_WORK INSTRUCTIONS_. Could you copy every entry exactly, dropping the pictures?

[Opening LISTED RECORDS section]

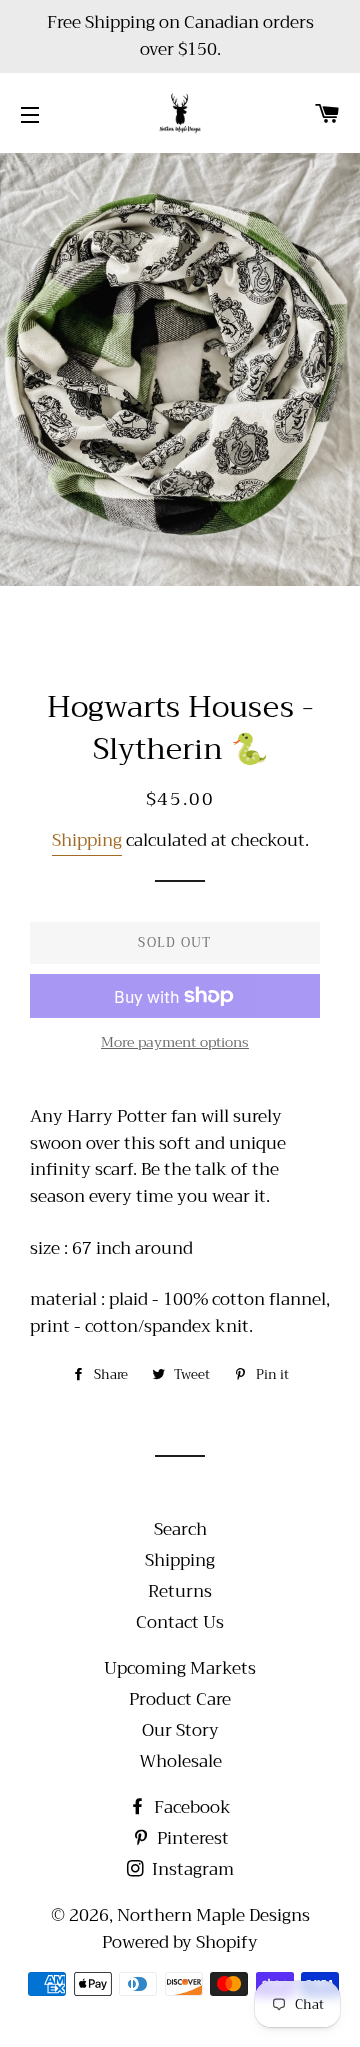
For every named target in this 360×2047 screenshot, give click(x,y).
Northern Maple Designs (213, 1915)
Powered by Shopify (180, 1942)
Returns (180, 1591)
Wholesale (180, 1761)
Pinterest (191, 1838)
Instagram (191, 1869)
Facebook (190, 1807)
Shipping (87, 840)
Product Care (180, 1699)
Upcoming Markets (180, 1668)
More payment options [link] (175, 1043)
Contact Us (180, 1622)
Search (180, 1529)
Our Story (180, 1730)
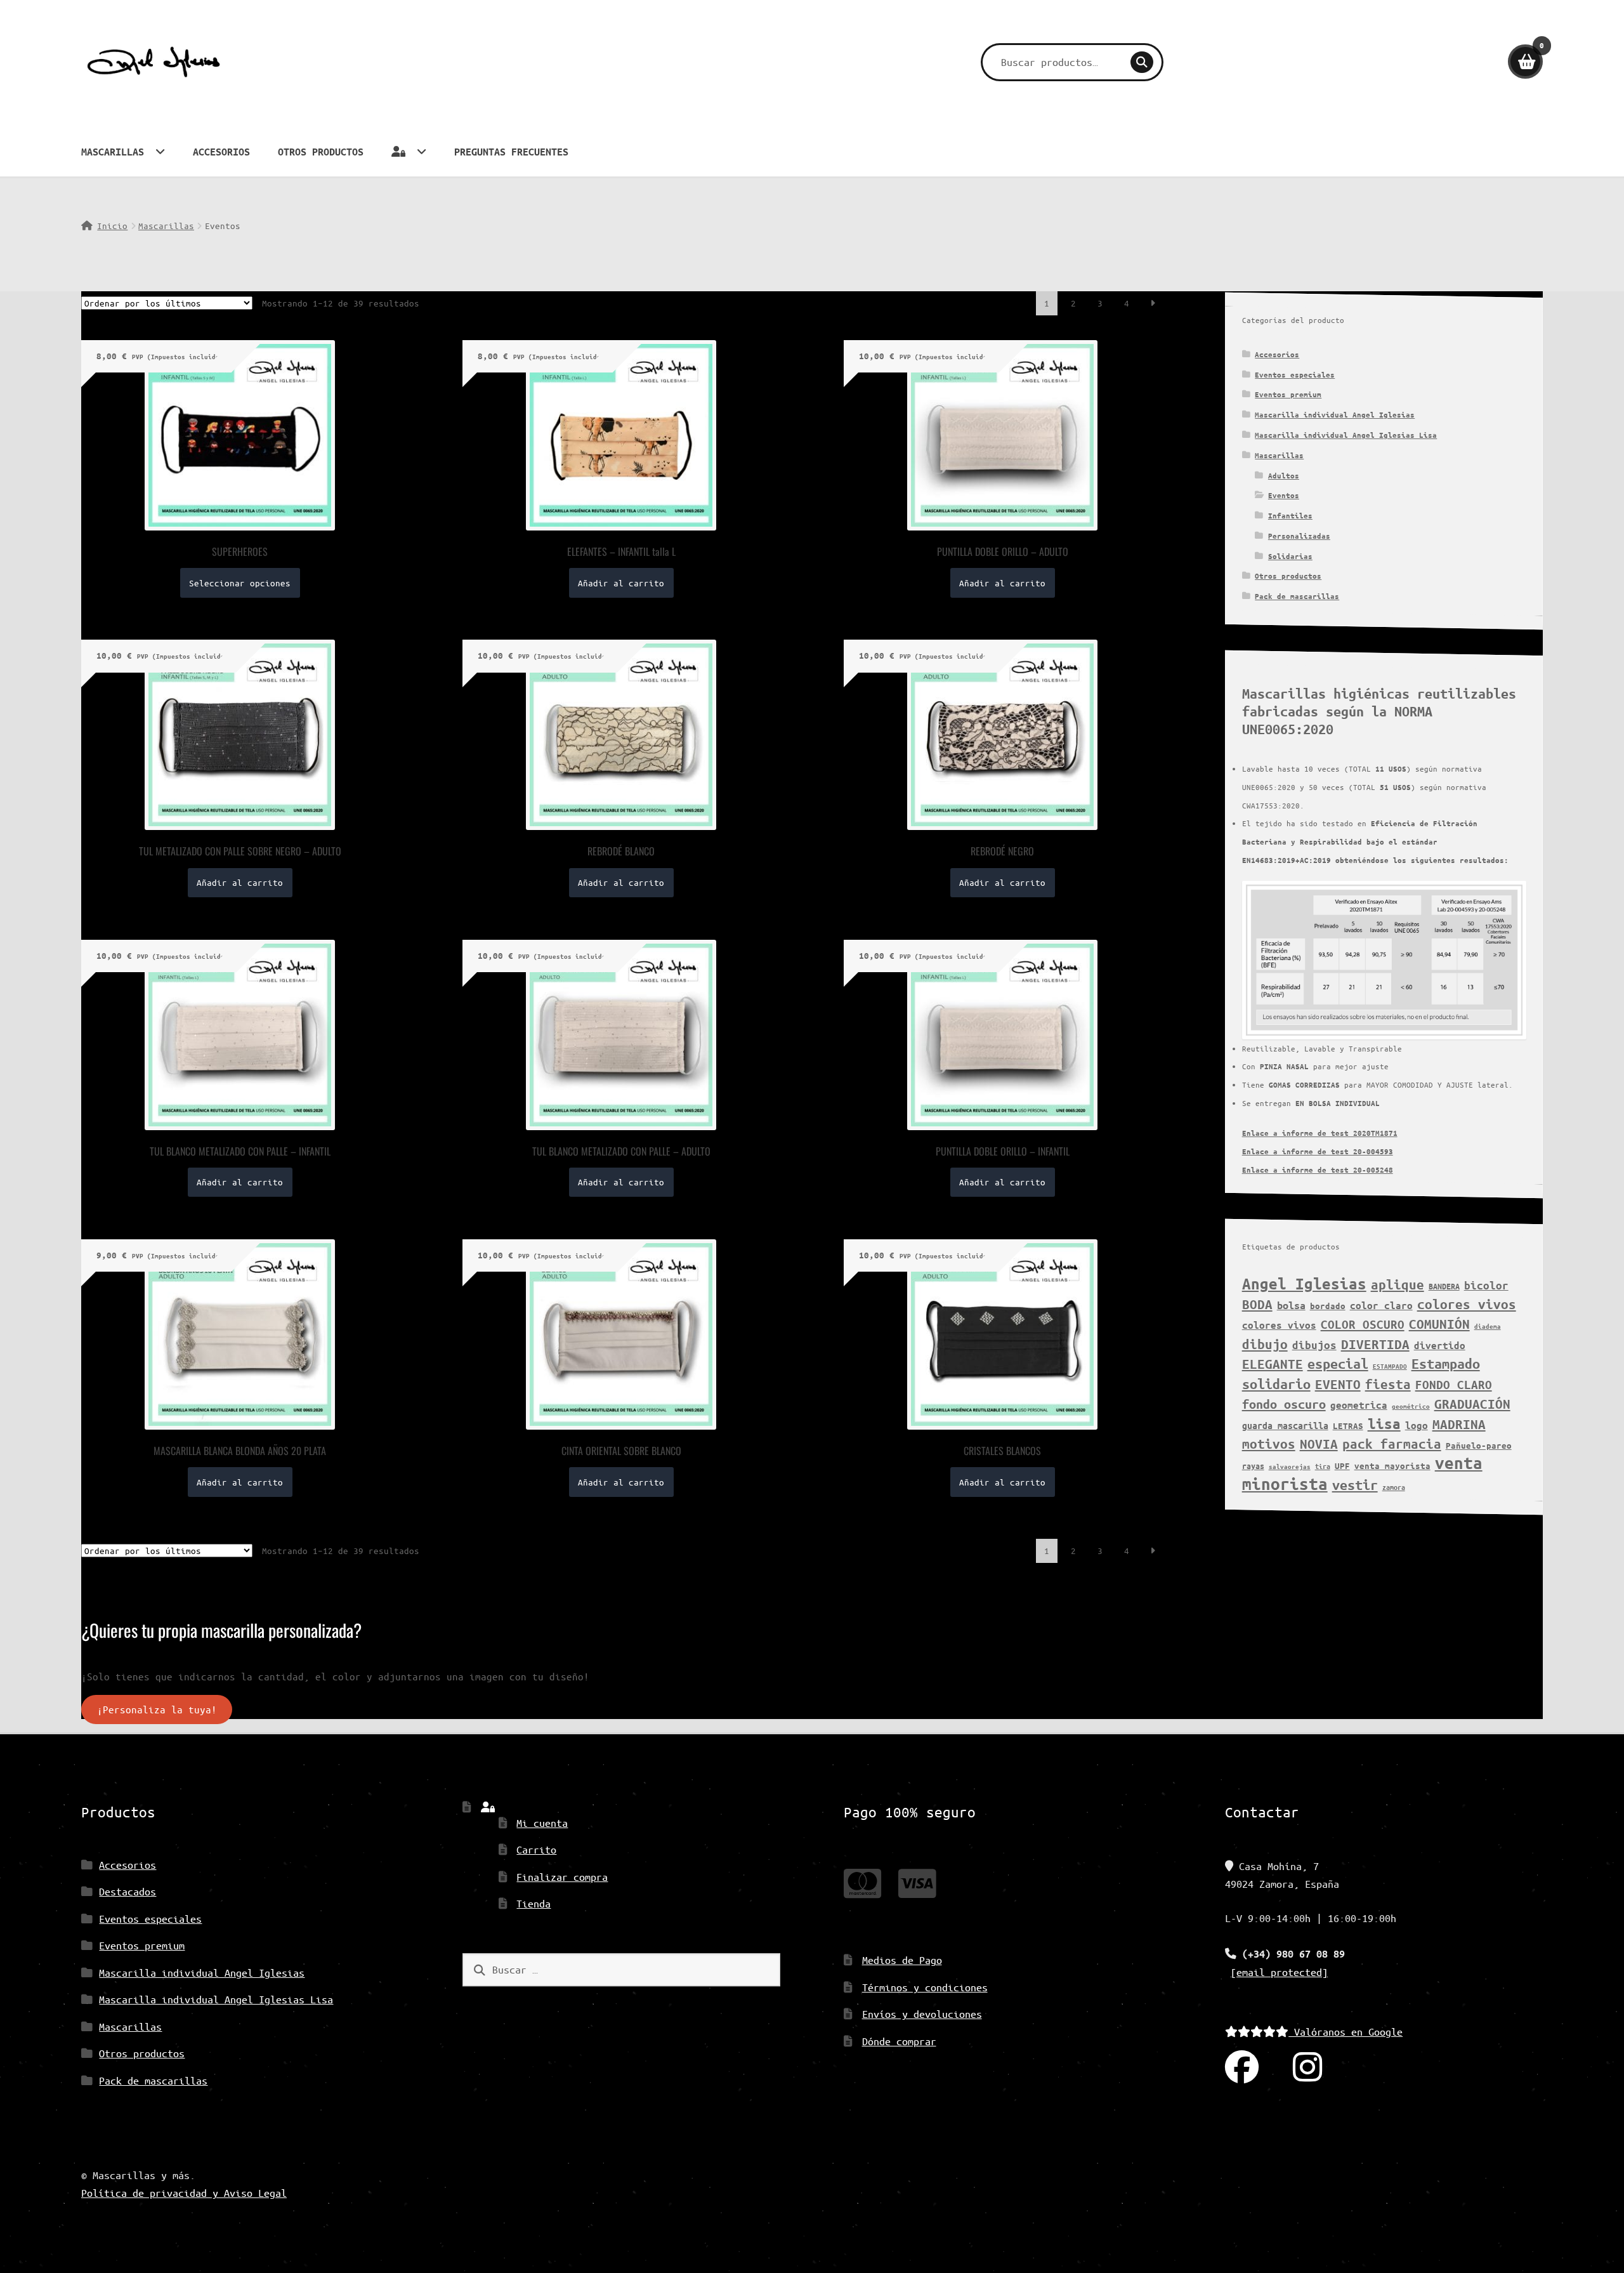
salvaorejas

[Closing LISTED RECORDS section]

_PROBLEM SOLUTION_.
For every named target in this 360×2047 screenshot, give click(x,y).
Northern Maple Designs (213, 1915)
Powered by Shopify (180, 1942)
Returns (180, 1591)
Wholesale (180, 1761)
Pinterest (191, 1838)
Instagram (191, 1869)
Facebook (190, 1807)
Shipping (87, 840)
Product Care (180, 1699)
Upcoming Markets (180, 1668)
More payment options [link] (175, 1043)
Contact Us (180, 1622)
Search (180, 1529)
Our Story (180, 1730)
salvaorejas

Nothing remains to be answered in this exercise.